Physicists provided the motivation for studying functional analysis (FA) 100 years ago. But is an in depth understanding of FA necessary in 2024? A slightly different way of putting it would be: is there any important work being done by physicists that requires working knowledge of all the machinery, e.g., Caley transforms, extensions of operators, etc.?
By "important", do you mean applied versus theoretical? A lot of theoretical physics eventually becomes applied in significant ways.
 
  • #3
I explain what I meant by "important" in the next question. Of significant interest to working physicists rather than mathematicians.
 
  • #4
Why would 2024 be different than 2023 or 1996 or any other time?
 
  • #5
Of interest to theoretical mathematicians regarding "dot all the i's and cross all the t's" would be the proofs of mathematical theorems. Physicists might also be interested in the proofs if they lend some insight into the subject that translates to a better understanding of the physics. I am not a physicist. Does Wald's book concentrate on mathematical proofs? If so, do the proofs increase your insight onto the physics.
Of course, you might not be interested in the subject of Wald's book, but that is another issue.
 
  • #6
Just out of curiosity, what FA is used in Wald's book?
 
  • #7
martinbn said:
Just out of curiosity, what FA is used in Wald's book?
Hadamard states, Weyl algebras, Banach algebras, Stone Theorem, Stone von Neumann Theorem
 
  • #8
martinbn said:
Why would 2024 be different than 2023 or 1996 or any other time?
100 years ago there was a need to put the math of QM on a firmer foundation.

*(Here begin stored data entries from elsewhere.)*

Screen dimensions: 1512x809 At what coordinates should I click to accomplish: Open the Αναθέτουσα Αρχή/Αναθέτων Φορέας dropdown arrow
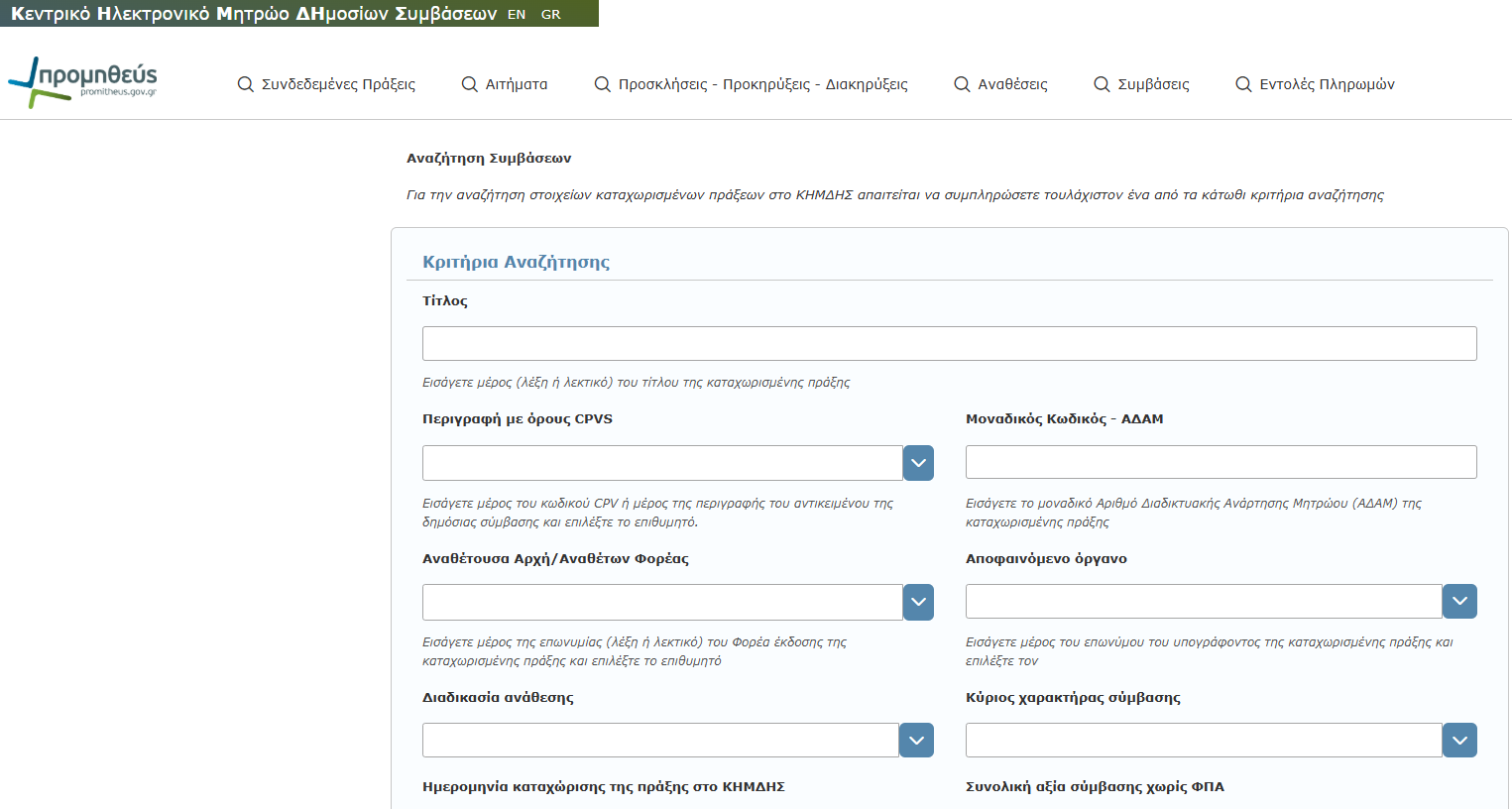[918, 602]
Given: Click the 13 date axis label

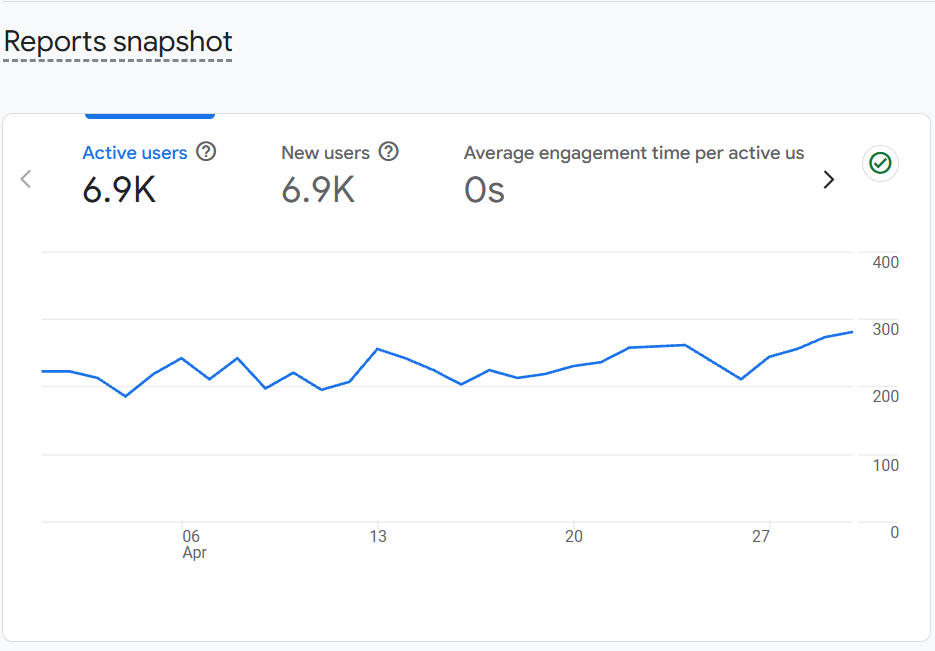Looking at the screenshot, I should click(378, 536).

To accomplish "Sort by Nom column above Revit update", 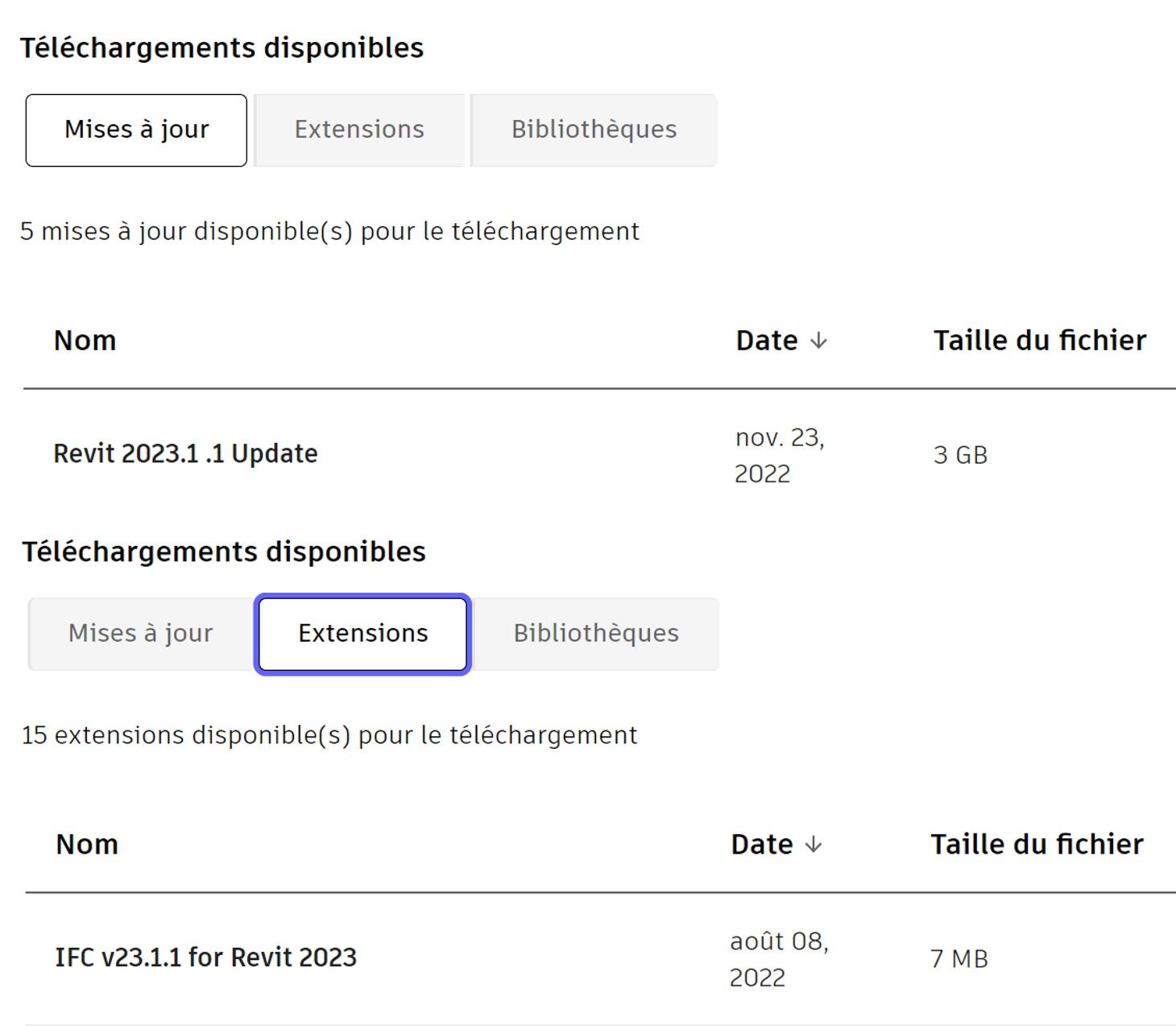I will coord(85,341).
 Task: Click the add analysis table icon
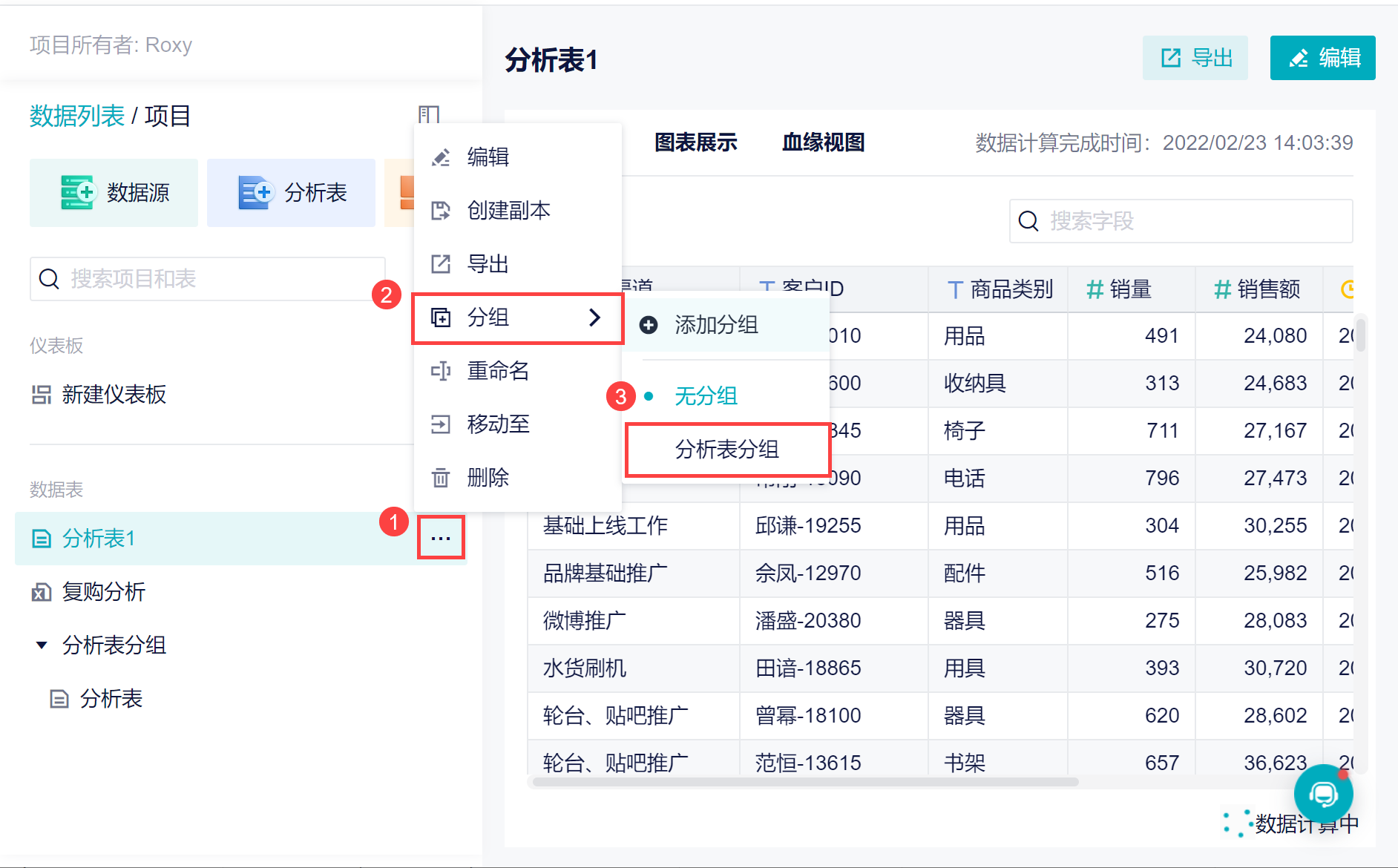pyautogui.click(x=255, y=193)
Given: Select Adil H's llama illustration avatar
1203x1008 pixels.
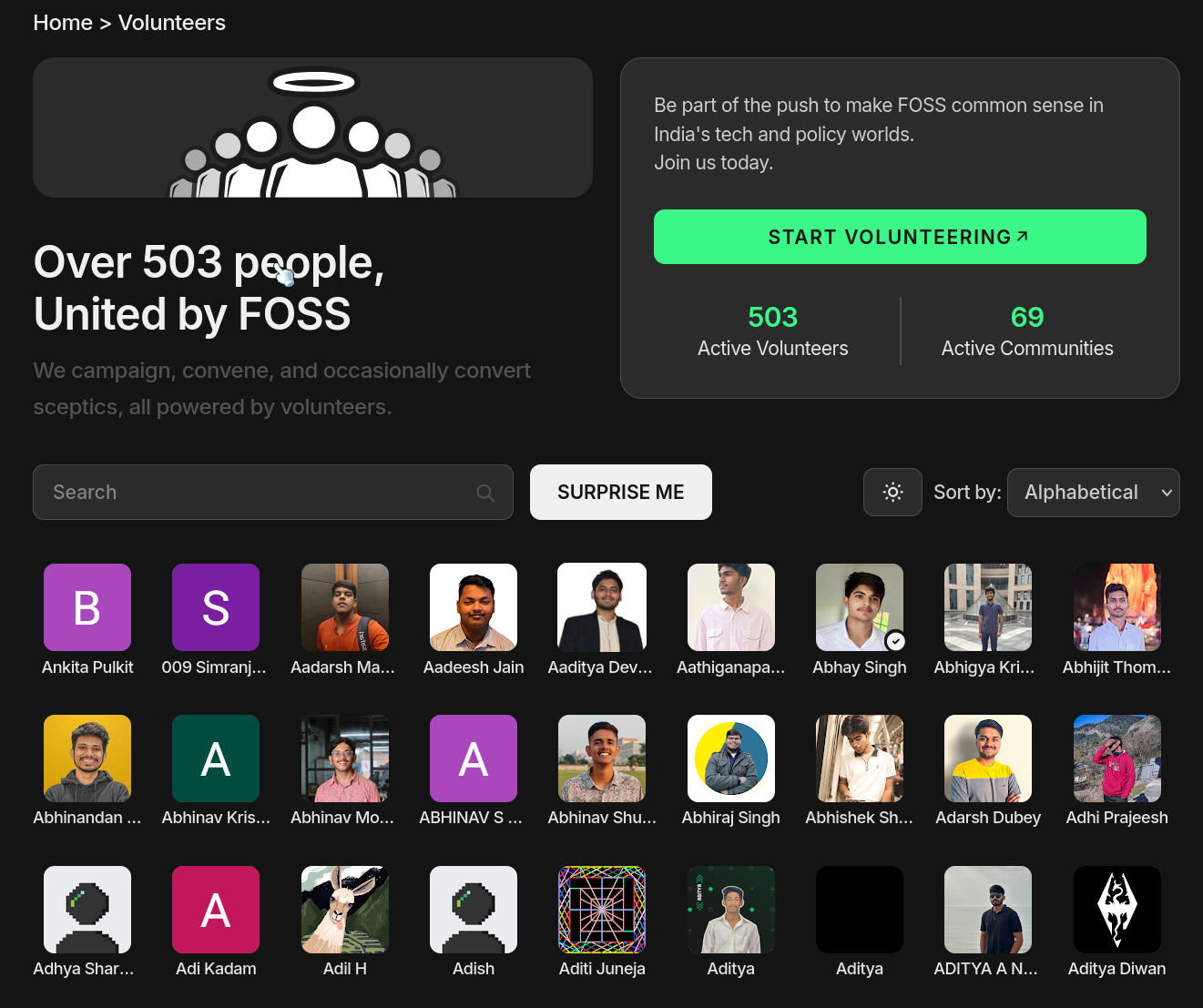Looking at the screenshot, I should coord(345,910).
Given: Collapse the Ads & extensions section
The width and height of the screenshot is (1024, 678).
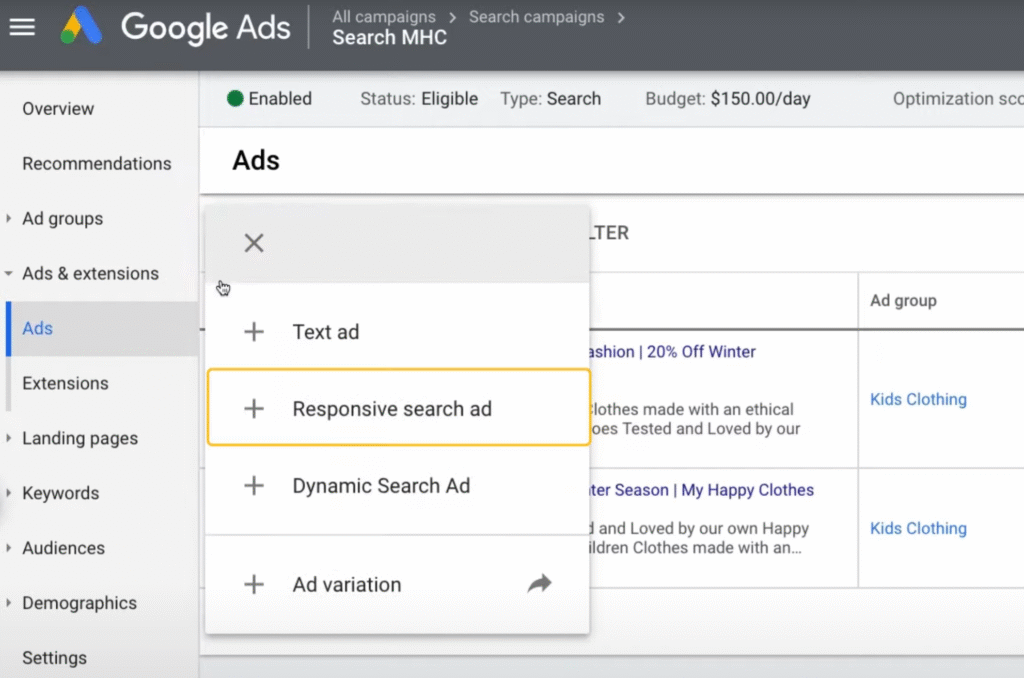Looking at the screenshot, I should [9, 274].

Some might assume that that has largely been accomplished. Physics advances. Not sure I understand what you are getting at.
 
  • #9
psterphysics said:
100 years ago there was a need to put the math of QM on a firmer foundation. Some might assume that that has largely been accomplished. Physics advances. Not sure I understand what you are getting at.
100 years ago to study general relativity you needed to learn some differential geometry. Now, 100 years later, physics has advanced and to study general relativity you still need to learn some differential geometry.

My questions was: why do you think that FA was useful and needed then but not now in 2024?
 
  • #10
Where did I say FA was not "useful" or "needed"? I only asked a question. I've elaborated with a bunch of buzzwords. Do you know what a Caley transform is? Have you ever asked yourself whether it was worth your time to find out? (Not rhetorical questions. Please answer yes/no.)
 
  • #11
psterphysics said:
Where did I say FA was not "useful" or "needed"? I only asked a question. I've elaborated with a bunch of buzzwords. Do you know what a Caley transform is? Have you ever asked yourself whether it was worth your time to find out? (Not rhetorical questions. Please answer yes/no.)
Yes. (Cayley transform)
 
  • #12
Why did you decide it was worth your time to study it? What book did you use?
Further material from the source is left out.